Exercise objective: Please copy each line below that contains the word "computer".

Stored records
□ □ □ □ □

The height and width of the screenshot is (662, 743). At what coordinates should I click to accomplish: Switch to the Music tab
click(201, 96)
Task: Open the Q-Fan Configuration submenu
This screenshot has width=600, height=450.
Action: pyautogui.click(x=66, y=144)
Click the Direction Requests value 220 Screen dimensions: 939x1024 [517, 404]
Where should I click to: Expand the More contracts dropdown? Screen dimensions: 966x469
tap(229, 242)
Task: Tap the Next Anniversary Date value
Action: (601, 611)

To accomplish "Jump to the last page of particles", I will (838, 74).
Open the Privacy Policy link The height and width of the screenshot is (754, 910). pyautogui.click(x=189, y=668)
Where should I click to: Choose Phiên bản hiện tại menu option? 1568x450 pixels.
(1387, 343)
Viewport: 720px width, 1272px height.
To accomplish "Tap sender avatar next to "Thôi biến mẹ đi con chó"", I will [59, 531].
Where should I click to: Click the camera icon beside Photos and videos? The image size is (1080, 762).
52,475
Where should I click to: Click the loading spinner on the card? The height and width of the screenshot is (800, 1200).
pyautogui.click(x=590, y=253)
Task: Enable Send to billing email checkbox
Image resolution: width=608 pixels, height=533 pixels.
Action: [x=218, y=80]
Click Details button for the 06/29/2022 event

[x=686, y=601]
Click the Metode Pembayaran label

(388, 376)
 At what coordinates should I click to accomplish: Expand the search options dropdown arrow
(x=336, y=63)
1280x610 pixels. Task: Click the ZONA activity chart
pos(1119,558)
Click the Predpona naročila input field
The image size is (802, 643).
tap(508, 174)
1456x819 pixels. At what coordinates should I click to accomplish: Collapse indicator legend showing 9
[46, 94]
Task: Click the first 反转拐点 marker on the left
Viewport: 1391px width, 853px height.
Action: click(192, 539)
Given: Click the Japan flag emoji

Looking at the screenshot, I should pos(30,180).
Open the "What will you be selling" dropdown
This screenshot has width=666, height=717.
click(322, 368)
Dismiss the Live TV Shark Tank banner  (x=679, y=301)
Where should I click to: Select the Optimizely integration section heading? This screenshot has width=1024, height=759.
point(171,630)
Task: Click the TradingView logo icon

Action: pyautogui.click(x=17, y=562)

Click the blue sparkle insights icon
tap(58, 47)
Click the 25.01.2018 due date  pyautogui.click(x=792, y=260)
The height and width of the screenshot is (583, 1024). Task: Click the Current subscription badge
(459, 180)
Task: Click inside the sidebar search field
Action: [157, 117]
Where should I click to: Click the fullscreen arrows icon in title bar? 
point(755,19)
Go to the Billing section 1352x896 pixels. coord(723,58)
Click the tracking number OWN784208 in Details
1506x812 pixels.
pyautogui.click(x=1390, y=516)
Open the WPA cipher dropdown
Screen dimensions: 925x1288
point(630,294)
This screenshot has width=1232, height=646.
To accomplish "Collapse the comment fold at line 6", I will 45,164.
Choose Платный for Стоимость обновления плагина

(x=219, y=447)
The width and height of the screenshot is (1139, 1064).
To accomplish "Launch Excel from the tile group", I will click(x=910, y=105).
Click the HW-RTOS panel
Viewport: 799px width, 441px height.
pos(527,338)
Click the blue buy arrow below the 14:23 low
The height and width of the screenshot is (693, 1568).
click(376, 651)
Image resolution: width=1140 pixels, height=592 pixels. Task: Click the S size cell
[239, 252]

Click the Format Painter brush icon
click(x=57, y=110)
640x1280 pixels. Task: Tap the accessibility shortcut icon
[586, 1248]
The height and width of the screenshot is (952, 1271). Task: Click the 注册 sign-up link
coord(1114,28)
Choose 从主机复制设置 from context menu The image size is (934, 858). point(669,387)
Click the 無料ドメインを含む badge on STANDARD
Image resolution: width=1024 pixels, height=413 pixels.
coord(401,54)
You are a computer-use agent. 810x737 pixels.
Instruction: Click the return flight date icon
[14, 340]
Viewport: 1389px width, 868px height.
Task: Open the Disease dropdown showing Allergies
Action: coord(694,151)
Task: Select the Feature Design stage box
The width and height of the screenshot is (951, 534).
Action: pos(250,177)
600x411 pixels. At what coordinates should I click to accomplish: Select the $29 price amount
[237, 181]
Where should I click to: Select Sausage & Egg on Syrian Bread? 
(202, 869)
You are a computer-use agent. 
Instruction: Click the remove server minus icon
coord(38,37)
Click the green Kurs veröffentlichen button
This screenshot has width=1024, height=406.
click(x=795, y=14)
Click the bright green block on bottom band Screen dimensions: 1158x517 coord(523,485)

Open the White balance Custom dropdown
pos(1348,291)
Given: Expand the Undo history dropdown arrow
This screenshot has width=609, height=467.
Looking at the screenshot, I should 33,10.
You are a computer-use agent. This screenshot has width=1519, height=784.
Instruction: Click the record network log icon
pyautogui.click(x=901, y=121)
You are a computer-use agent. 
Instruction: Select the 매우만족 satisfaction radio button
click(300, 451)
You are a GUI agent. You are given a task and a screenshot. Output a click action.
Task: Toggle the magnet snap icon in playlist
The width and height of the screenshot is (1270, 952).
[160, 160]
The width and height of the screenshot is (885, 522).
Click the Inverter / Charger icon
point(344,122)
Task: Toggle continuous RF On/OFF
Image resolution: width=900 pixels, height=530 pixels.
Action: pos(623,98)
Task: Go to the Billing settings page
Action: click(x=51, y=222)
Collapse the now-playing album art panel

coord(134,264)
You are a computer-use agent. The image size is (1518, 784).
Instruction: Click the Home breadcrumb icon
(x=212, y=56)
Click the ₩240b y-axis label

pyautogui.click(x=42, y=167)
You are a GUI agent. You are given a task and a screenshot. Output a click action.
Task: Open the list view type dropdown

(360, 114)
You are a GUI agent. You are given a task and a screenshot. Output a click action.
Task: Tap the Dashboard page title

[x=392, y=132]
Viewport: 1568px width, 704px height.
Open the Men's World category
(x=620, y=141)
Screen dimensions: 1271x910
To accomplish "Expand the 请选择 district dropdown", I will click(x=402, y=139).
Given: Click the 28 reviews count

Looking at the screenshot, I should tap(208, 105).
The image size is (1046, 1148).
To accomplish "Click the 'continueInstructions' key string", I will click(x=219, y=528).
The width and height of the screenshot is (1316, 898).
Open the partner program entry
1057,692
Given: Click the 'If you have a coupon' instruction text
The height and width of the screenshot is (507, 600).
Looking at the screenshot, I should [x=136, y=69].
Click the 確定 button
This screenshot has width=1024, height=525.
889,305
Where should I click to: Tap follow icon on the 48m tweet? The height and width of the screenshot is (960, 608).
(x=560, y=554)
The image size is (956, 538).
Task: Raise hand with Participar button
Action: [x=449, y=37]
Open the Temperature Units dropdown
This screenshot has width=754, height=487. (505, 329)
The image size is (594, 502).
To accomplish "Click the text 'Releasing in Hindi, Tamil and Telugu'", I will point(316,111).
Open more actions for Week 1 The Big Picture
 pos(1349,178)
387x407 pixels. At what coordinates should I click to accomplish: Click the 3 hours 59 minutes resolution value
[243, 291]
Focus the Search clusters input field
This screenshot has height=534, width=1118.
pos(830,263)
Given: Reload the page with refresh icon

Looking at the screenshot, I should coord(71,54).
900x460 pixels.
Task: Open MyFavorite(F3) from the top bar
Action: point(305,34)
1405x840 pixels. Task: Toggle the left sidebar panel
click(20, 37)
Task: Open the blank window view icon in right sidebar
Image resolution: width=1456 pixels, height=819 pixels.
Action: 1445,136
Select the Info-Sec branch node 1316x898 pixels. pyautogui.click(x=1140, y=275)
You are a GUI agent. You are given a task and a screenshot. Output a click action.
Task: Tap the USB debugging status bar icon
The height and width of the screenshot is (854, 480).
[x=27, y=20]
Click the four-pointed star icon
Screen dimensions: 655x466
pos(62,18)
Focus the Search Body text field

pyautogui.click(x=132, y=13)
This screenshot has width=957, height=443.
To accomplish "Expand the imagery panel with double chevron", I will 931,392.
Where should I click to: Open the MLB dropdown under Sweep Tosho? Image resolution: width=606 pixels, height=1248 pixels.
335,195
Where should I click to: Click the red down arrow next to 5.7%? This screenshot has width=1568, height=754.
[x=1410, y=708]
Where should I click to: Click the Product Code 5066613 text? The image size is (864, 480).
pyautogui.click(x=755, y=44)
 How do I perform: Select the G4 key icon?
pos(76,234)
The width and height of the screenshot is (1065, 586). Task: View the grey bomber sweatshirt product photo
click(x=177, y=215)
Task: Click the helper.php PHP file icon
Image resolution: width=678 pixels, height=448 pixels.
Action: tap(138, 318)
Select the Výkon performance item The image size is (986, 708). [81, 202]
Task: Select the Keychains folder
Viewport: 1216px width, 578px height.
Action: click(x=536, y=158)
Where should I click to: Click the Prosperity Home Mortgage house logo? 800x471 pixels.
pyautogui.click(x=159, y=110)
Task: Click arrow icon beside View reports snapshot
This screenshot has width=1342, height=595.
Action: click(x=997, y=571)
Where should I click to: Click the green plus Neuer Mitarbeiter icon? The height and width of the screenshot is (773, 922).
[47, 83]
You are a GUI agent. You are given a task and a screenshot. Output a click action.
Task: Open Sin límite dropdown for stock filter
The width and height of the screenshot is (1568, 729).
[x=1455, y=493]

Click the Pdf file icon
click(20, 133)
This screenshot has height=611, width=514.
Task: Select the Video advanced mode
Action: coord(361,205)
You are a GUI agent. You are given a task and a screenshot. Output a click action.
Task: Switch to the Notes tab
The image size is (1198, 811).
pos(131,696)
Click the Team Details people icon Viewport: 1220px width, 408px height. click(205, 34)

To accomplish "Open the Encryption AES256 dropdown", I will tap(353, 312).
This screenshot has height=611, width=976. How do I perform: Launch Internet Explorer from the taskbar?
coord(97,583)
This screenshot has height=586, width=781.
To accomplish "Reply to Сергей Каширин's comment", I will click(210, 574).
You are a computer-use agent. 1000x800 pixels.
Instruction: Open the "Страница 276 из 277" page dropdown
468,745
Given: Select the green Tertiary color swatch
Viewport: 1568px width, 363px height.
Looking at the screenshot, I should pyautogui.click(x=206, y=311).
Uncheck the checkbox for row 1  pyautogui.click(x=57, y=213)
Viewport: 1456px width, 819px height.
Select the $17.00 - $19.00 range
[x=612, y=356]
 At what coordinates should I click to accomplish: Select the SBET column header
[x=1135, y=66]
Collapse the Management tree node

□ □ □ □ □

Solution to this problem:
You are a computer-use agent. 810x737 pixels.
You are a computer-use agent. 
You are a computer-use agent. This screenshot has width=1519, height=784.
You are a computer-use agent. 
You are a computer-use agent. The image size is (1518, 784).
You are a computer-use agent. 1000x800 pixels.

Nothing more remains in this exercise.